◆ AIM OF THE TASK: Copy each line of the listing below where the word "message" turns up.

◆ SOURCE RECORDS:
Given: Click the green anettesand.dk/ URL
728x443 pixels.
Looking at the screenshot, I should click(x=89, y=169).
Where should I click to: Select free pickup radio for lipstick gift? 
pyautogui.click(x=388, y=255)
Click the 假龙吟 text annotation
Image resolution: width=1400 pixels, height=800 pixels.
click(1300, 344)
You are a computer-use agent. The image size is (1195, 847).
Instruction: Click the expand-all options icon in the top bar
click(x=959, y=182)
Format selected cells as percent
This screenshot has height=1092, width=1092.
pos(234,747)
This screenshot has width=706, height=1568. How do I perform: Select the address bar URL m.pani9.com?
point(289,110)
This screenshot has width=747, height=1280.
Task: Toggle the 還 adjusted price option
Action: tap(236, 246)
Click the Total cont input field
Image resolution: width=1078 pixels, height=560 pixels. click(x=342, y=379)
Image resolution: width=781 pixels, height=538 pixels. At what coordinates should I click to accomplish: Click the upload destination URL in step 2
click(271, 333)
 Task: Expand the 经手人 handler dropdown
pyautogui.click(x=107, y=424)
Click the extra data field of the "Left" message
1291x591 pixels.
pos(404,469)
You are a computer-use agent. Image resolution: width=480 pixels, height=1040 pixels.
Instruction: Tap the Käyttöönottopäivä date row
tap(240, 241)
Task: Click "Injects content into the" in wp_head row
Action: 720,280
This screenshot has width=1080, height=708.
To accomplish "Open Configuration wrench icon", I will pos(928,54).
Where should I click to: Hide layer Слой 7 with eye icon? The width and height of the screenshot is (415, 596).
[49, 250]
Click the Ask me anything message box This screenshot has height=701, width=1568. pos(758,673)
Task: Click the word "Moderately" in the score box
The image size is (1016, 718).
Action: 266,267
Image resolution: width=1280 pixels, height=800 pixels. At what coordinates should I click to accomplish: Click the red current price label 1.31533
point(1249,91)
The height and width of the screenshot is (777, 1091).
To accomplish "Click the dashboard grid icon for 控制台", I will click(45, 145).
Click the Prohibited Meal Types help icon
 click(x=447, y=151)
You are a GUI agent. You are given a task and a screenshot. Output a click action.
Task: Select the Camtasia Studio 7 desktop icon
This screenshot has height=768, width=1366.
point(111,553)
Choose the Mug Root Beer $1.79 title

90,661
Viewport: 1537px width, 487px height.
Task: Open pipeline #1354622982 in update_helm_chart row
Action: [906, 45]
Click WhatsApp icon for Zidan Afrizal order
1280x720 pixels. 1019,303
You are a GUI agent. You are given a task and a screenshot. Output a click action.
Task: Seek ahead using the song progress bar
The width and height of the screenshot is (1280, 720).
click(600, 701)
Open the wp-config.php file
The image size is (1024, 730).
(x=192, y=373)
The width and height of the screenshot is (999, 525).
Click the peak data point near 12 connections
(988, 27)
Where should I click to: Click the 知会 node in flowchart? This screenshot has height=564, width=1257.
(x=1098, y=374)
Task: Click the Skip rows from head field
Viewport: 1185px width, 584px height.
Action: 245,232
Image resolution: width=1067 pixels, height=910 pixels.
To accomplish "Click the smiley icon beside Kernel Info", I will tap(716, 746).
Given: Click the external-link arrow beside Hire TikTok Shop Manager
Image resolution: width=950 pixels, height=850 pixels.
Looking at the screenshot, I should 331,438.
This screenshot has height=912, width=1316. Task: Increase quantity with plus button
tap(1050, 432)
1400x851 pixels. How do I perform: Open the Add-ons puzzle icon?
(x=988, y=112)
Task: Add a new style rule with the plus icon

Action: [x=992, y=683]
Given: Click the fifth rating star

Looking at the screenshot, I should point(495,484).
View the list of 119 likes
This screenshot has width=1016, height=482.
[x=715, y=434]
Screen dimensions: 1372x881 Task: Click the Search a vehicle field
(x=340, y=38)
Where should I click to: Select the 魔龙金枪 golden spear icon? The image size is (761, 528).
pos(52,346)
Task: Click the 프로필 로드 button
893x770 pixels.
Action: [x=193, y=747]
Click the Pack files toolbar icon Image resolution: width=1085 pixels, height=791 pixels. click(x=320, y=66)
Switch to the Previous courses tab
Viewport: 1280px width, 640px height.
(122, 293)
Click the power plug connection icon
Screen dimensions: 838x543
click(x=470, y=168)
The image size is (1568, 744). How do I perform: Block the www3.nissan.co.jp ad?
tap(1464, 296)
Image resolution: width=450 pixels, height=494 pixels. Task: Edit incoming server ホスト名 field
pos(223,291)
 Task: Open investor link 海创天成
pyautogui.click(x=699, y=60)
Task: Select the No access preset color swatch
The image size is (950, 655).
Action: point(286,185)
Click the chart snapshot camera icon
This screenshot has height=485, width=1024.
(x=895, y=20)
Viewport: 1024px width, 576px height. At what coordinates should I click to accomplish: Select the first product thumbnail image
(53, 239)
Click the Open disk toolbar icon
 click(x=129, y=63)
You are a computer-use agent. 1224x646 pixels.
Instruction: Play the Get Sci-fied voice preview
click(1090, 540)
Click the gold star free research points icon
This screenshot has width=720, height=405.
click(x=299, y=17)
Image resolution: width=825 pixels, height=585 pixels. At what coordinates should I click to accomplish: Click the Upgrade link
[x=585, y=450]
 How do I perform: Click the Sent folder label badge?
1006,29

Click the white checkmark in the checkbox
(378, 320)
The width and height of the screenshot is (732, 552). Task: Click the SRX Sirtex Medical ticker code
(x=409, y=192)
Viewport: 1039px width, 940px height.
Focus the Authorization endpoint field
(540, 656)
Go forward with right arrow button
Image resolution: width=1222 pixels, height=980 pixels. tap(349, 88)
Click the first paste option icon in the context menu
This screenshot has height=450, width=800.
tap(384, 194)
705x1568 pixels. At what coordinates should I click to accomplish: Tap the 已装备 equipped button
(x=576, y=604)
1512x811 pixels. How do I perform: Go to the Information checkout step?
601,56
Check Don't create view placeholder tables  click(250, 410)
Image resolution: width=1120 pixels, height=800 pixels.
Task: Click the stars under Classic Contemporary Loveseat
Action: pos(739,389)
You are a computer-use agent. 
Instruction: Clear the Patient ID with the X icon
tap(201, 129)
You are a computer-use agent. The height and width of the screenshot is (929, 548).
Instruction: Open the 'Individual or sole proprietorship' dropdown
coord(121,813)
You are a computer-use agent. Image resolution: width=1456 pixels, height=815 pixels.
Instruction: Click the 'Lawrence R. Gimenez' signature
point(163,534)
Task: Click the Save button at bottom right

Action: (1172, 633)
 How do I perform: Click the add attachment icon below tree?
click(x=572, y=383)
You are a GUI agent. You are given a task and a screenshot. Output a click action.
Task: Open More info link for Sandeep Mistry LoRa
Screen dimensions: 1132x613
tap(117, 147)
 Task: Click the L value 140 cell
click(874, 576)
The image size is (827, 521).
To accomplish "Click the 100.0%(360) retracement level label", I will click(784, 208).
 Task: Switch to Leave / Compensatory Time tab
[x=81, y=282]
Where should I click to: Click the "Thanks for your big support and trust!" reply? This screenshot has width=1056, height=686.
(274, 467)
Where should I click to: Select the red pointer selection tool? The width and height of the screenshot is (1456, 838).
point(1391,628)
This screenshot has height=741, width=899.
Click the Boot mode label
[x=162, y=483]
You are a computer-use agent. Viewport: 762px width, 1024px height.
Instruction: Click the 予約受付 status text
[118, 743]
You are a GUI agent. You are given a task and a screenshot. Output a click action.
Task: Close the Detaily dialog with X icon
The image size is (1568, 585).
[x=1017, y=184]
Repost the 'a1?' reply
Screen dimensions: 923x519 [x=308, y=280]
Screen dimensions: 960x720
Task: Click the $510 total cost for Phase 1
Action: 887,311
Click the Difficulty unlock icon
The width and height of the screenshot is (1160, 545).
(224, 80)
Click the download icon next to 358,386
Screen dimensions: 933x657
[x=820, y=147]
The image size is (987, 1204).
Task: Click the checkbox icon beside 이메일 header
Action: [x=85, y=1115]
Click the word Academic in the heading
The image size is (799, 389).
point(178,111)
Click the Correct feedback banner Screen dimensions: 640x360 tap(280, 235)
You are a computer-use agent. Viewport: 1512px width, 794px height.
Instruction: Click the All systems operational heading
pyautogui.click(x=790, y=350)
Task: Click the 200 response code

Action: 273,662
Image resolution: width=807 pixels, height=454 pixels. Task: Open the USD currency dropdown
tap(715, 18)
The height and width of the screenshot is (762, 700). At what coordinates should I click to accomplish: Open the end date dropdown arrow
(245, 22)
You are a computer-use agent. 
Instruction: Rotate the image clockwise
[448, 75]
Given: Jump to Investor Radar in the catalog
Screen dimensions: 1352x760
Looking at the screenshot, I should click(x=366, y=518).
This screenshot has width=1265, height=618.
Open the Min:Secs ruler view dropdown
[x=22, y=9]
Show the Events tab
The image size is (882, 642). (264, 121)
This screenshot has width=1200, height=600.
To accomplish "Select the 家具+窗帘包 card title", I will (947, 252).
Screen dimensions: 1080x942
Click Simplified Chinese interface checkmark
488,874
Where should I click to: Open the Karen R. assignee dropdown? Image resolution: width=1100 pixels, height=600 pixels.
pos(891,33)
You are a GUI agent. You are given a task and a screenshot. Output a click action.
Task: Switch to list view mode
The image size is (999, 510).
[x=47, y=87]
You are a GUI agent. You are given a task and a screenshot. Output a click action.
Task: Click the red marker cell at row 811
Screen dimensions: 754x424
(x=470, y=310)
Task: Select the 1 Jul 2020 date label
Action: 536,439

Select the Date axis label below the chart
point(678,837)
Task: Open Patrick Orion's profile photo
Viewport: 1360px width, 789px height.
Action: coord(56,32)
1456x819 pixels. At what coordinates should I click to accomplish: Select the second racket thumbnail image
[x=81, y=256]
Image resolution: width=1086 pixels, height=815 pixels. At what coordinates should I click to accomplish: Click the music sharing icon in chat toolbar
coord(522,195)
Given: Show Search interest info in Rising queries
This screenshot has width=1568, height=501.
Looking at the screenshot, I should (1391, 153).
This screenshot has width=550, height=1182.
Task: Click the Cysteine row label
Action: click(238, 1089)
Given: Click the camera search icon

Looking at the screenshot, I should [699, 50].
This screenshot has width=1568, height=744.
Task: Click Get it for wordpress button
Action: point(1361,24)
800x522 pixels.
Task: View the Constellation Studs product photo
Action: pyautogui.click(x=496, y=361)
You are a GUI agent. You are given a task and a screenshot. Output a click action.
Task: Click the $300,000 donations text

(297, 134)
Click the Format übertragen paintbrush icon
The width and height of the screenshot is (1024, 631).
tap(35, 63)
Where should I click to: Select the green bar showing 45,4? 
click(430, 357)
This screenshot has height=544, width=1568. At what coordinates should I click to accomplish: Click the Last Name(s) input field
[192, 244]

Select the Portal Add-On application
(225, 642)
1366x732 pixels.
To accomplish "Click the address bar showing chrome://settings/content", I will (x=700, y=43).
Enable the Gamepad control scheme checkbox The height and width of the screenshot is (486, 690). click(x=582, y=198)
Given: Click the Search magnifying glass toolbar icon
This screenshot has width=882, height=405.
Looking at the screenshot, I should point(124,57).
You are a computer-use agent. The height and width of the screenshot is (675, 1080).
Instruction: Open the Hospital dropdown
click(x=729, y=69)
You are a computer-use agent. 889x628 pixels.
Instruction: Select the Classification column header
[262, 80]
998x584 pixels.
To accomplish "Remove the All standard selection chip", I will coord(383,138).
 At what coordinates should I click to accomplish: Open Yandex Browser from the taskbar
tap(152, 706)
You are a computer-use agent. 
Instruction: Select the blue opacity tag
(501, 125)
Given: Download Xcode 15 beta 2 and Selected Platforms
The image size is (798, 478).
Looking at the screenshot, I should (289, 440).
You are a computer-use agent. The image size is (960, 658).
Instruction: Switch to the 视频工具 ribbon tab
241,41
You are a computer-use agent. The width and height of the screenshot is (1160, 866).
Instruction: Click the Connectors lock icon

◆ WRITTEN SOLUTION:
Click the extra data field of the "Left" message
Click the Ask me anything message box This screenshot has height=701, width=1568. pos(758,673)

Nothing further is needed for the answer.